DIRECTIVE 1:
Rewrite the Tournerbury Woods passage from "2000 words: 10" up to and including "Woods in 1997.", renaming "Natural England" as "the conservation agency" everywhere it appears.
DIRECTIVE 2:
Answer these questions from the Tournerbury Woods passage:
(a) Under which act does Natural England manage protected landscapes?
(b) In what year did the owners supply their version of the management plan?
(c) How many actions are on the list of Operations Requiring Natural England's Consent?

SOURCE EXCERPT:
>>>>

2000 words: 10 minute read. Click images to enlarge
The use of the legally designated land in Tournerbury Woods is governed by nature conservation and planning legislation that protects the rarest and most valuable landscapes from harmful development. Under the Wildlife and Countryside Act 1981, Natural England manages protected landscapes including the Chichester Harbour Site of Special Scientific Interest (SSSI) where the woods are located, and it required the owners to follow the terms of a protective management plan for nature conservation in Tournerbury Woods in 1997.
In an unprecedented situation that Natural England has said reflects its own failures of documentation management for the site, there are two different versions of the management plan (called Site Management Statements or SMS):
- the Natural England version from 1997
- the version supplied by the owners in 2013
These management plans are identical except that the version supplied by the owners in 2013 has one extra line and the map carries an additional annotation. This extra line and the map annotation define the area now used as an event venue as a ‘Business amenity area’ (this is not defined in legislation), where it says ‘consent is not required for operations’. In this context ‘operations’ means ‘Operations Requiring Natural England’s Consent’ (ORNECs), which is a list of 28 actions that would harm the special interest of the SSSI if they were taken including infilling watercourses, construction of tracks, destruction of plants (including trees) and construction of buildings.

<<<<

Rows of pointing data:
>>>>

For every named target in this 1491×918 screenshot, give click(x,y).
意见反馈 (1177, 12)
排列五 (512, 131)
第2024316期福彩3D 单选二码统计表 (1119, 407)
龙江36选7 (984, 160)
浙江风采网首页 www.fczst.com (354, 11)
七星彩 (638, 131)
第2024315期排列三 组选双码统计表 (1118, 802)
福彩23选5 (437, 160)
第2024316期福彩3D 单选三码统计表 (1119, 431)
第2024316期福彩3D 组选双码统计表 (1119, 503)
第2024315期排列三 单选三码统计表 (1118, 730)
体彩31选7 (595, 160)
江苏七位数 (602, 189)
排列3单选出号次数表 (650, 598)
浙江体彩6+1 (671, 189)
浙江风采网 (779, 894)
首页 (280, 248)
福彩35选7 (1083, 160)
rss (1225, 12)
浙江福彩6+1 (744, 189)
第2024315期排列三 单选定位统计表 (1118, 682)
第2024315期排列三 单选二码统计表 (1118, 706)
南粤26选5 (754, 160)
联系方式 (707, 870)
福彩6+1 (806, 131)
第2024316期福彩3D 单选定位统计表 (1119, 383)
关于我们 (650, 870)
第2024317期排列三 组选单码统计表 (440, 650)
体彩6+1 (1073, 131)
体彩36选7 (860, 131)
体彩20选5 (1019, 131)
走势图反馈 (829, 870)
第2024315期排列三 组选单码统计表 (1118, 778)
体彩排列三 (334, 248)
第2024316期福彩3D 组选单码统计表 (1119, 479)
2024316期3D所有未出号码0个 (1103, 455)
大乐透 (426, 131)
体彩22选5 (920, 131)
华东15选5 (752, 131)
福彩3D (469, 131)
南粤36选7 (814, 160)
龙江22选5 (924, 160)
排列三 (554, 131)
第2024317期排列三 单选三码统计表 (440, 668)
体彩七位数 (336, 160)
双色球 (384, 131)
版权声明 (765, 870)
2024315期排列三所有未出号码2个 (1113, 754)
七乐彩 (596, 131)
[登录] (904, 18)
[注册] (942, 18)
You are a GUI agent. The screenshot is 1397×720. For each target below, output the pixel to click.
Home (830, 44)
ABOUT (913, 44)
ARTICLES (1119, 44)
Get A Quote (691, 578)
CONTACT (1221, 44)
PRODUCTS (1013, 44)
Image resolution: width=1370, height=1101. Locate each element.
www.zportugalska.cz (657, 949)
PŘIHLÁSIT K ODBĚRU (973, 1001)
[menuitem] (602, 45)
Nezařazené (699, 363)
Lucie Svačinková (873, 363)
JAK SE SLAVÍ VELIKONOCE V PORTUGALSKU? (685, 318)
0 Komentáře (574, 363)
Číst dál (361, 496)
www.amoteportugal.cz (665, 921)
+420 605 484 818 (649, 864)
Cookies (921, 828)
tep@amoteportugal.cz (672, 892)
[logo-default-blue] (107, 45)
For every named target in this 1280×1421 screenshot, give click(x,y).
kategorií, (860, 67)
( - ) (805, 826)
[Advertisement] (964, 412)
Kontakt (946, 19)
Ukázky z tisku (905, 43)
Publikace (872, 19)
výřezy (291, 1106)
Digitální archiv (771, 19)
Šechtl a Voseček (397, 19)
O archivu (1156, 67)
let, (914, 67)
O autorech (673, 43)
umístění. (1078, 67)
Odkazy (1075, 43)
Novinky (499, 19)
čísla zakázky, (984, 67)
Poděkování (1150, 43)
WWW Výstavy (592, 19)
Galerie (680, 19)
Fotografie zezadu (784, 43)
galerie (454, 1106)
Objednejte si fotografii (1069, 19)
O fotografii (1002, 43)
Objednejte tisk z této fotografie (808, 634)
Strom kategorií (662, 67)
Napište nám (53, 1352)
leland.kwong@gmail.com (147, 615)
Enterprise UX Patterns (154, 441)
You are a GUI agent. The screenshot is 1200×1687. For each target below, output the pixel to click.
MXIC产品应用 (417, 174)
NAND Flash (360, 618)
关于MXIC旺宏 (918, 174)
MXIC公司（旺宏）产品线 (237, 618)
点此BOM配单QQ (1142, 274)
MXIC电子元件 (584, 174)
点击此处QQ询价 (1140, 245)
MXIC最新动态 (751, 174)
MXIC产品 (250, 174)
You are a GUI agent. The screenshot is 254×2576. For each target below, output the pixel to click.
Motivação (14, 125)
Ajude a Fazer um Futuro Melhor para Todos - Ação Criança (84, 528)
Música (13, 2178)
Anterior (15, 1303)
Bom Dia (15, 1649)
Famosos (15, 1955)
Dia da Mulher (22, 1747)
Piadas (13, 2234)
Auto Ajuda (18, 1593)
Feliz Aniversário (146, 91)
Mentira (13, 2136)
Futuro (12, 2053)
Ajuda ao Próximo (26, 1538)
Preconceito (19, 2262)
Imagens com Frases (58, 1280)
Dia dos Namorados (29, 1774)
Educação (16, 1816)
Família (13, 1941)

<<<<

TASK SOLUTION 1:
2000 words: 10 minute read. Click images to enlarge
The use of the legally designated land in Tournerbury Woods is governed by nature conservation and planning legislation that protects the rarest and most valuable landscapes from harmful development. Under the Wildlife and Countryside Act 1981, the conservation agency manages protected landscapes including the Chichester Harbour Site of Special Scientific Interest (SSSI) where the woods are located, and it required the owners to follow the terms of a protective management plan for nature conservation in Tournerbury Woods in 1997.

TASK SOLUTION 2:
(a) The Wildlife and Countryside Act 1981
(b) 2013
(c) 28